04_Tutorial_RunChart.Rmd

---
title: "05_RunChart"
output: pdf_document
---

# Run Chart {#run_chart}

The next tab will plot a run chart for your data. If you are comparing across categories, then it will plot a run chart for each category. We can see the run charts for our example CLABSI data in the figure below. It is important to always inspect your run chart before jumping straight to a control chart. 

```{r echo=FALSE, fig.align='center', fig.cap="A run chart for each department"}
knitr::include_graphics("step4_run_chart.png")
```

Run charts are designed to show a metric of interest over time. They do not rely on parametric statistical theory, so they cannot distinguish between common cause and special cause variation. Control charts can be more powerful when properly constructed, but run charts are easier to implement where statistical knowledge is limited and still provide practical monitoring and useful insights into the process.

Run charts typically employ the median for the reference line. Run charts help you determine whether there are unusual runs in the data, which suggest non-random variation. They tend to be better than control charts in trying to detect moderate (~$\pm$ 1.5$\sigma$) changes in process than using the control charts' typical $\pm$ 3$\sigma$ limits rule alone. 

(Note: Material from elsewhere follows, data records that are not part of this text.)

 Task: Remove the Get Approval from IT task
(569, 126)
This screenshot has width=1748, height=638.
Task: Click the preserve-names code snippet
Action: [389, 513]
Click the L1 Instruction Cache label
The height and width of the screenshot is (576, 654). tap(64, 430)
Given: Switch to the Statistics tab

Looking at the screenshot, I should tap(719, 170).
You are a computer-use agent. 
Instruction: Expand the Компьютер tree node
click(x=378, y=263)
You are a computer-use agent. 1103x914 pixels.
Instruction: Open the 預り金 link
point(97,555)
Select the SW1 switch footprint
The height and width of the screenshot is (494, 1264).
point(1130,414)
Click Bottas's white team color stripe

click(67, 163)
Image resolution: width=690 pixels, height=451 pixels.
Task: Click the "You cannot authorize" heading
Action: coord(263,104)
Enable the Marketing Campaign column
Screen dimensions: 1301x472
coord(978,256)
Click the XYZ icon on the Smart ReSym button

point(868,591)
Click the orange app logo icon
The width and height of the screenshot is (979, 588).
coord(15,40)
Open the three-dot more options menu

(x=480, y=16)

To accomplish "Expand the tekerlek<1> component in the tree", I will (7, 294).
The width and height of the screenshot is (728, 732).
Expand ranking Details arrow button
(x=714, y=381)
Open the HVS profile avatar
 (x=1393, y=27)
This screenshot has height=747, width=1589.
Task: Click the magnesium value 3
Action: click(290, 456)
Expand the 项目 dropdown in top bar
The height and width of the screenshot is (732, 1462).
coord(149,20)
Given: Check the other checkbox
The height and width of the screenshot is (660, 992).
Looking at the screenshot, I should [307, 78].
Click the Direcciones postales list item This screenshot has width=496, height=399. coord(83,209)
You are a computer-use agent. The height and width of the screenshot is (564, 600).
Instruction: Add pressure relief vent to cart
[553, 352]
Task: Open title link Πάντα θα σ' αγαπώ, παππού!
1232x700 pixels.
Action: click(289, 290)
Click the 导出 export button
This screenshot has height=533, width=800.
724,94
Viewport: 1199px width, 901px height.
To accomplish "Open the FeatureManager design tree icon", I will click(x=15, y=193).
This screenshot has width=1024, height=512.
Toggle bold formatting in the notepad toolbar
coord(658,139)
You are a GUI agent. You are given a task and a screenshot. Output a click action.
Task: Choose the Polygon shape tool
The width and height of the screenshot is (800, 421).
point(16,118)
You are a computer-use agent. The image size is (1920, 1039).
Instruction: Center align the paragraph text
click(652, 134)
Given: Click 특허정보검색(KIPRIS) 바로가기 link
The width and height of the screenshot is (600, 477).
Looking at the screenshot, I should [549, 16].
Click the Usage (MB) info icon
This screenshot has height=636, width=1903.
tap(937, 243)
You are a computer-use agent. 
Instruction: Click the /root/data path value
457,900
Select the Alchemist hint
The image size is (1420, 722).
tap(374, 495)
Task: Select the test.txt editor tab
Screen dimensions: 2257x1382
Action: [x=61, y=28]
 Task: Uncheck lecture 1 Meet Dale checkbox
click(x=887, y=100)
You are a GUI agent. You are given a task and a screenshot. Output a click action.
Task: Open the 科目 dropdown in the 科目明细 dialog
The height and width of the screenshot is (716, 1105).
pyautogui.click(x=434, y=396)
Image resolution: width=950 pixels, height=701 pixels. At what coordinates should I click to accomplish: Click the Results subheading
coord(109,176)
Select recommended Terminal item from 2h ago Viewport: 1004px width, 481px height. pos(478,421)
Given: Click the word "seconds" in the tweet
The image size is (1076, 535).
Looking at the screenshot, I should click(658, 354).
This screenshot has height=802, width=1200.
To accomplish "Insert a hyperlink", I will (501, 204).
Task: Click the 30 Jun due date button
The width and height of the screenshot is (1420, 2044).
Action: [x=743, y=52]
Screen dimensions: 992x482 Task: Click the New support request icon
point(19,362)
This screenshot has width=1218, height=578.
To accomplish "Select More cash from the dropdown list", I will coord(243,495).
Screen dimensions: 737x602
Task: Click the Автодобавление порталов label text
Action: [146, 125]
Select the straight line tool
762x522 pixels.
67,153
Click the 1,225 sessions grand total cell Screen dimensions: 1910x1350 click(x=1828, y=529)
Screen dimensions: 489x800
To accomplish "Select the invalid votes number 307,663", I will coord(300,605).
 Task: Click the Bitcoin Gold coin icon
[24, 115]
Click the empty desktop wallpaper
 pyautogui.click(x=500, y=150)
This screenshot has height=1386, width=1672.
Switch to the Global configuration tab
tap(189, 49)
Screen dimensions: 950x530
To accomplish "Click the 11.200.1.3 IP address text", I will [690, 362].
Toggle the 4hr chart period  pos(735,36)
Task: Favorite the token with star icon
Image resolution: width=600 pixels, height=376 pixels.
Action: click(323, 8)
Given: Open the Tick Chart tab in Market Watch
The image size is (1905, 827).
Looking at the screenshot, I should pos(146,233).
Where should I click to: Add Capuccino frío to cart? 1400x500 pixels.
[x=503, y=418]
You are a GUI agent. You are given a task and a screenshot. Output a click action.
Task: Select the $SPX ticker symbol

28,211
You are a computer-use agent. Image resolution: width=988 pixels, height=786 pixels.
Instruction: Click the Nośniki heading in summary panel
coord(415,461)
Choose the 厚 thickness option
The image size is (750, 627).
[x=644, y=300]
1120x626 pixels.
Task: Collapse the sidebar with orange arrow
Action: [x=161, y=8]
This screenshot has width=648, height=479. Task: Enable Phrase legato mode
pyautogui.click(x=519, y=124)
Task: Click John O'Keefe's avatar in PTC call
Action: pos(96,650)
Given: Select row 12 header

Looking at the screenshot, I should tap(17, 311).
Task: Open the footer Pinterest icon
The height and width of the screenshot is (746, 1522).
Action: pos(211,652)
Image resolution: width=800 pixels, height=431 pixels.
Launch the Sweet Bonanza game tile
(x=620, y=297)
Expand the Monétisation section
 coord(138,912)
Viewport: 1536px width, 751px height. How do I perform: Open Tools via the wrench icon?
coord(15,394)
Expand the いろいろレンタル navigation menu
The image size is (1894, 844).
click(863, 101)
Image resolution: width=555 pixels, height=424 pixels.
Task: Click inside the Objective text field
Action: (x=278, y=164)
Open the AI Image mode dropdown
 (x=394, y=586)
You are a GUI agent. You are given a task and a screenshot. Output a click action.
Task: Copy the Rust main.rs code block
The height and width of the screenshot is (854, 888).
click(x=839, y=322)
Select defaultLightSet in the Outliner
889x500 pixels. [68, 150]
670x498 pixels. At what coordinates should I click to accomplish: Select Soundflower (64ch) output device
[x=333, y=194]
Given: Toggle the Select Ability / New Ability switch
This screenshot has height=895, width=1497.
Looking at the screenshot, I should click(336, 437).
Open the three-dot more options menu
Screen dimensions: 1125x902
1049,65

*In other words, a run chart can be more useful than a control chart when trying to detect improvement while that improvement work is still going on.*

There are two basic "tests" for run charts (an astronomical data point or looking for cycles aren't tests *per se*):  

- *Process shift:* A non-random run is a set of $log_2(n) + 3$ consecutive data points (rounded to the nearest integer) that are all above or all below the median line, where *n* is the number of points that do *not* fall directly on the median line. For example, if there are 34 points and 2 fall on the median, then $n = 32$ observations.Plugging this value into the equation: $log_2(32) + 3 = 5 + 3 = 8$. So, in this case, the longest run should be no more than 8 points.

- *Number of crossings:* Too many or too few median line crossings suggest a pattern inconsistent with natural variation. You can use the binomial distribution (`qbinom(0.05, n-1, 0.50)` in R for a 5% false positive rate and expected proportion 50% of values on each side of the median) or a table (e.g., [Table 1 in Anhøj & Olesen 2014](http://journals.plos.org/plosone/article?id=10.1371/journal.pone.0113825#pone-0113825-t001)) to find the minimum number of expected crossings.

Note: this table also has pre-calculated values for longest run too. 

First we will evaluate the Acute Care run chart. There aren't any astronomically different unusual points. We know we have 98 observations for this department. We can see that there are no values that fall directly on the median line. There are points that are close, but we can hover over the suspicious points to see their exact value. Thus out of all 98 observations all of them are useful, and $n = 98$.

To test for process shift, we can use our equation $log_2(98) + 3 = 6.615 + 3 = 9.615 -> rounded-> 10$. So our longest run should be no more than 10 consecutive points that are all above or all below the median line. We could have also used the table, which confirms 10 as our longest allowed run. From the run chart, we can see that our longest run is 6, so we pass this test. 

To test the number of crossings, we can either use a binomial distribution or the look-up table provided in the link above. Using our statistical software, we can see that $qbinom(0.05, 98 - 1, 0.50) = 40$. Thus we want at least 40 crossings in order to pass this test. The table confirm this threshold as well. We can see from the run chart that we have 43 crossings and thus pass this test too. 

Next we will evaluate the Critical Care run chart, which has 54 observations. None of these observations fall on the median line, so $n = 54$. There are also no astronomical, obviously unusual, points. 

To test for process shift, we can use our equation $log_2(54) + 3 = 5.755 + 3 = 8.755 -> rounded-> 9$. So our longest run should be no more than 9 consecutive points that are all above or all below the median line. The table confirms 9 as our longest allowed run. From the run chart, we can see that our longest run is 5, so we pass this test.

To test the number of crossings, we can either use a binomial distribution or the look-up table provided in the link above. Using our statistical software, we can see that $qbinom(0.05, 54 - 1, 0.50) = 21$. Thus we want at least 21 crossings in order to pass this test. The table confirm this threshold as well. We can see from the run chart that we have 31 crossings and thus pass this test too. 

We can conclude that there is not any non-random variation suggested in either run chart. Now we can proceed with our control chart. One note, however, on the plot itself. You may have noticed that the output used by the application is a plotly graph, which is interactive. You may click and drag on a region to zoom-in on it. Double clicking the mouse will reset the view. You may over over points to see a tool tip with more information. There is a panel in the upper-right-hand corner of the graph which contains even more user controls, including the ability to save the image as a `.png` file. This plotting tool will be the same used for plotting our control charts in the next section.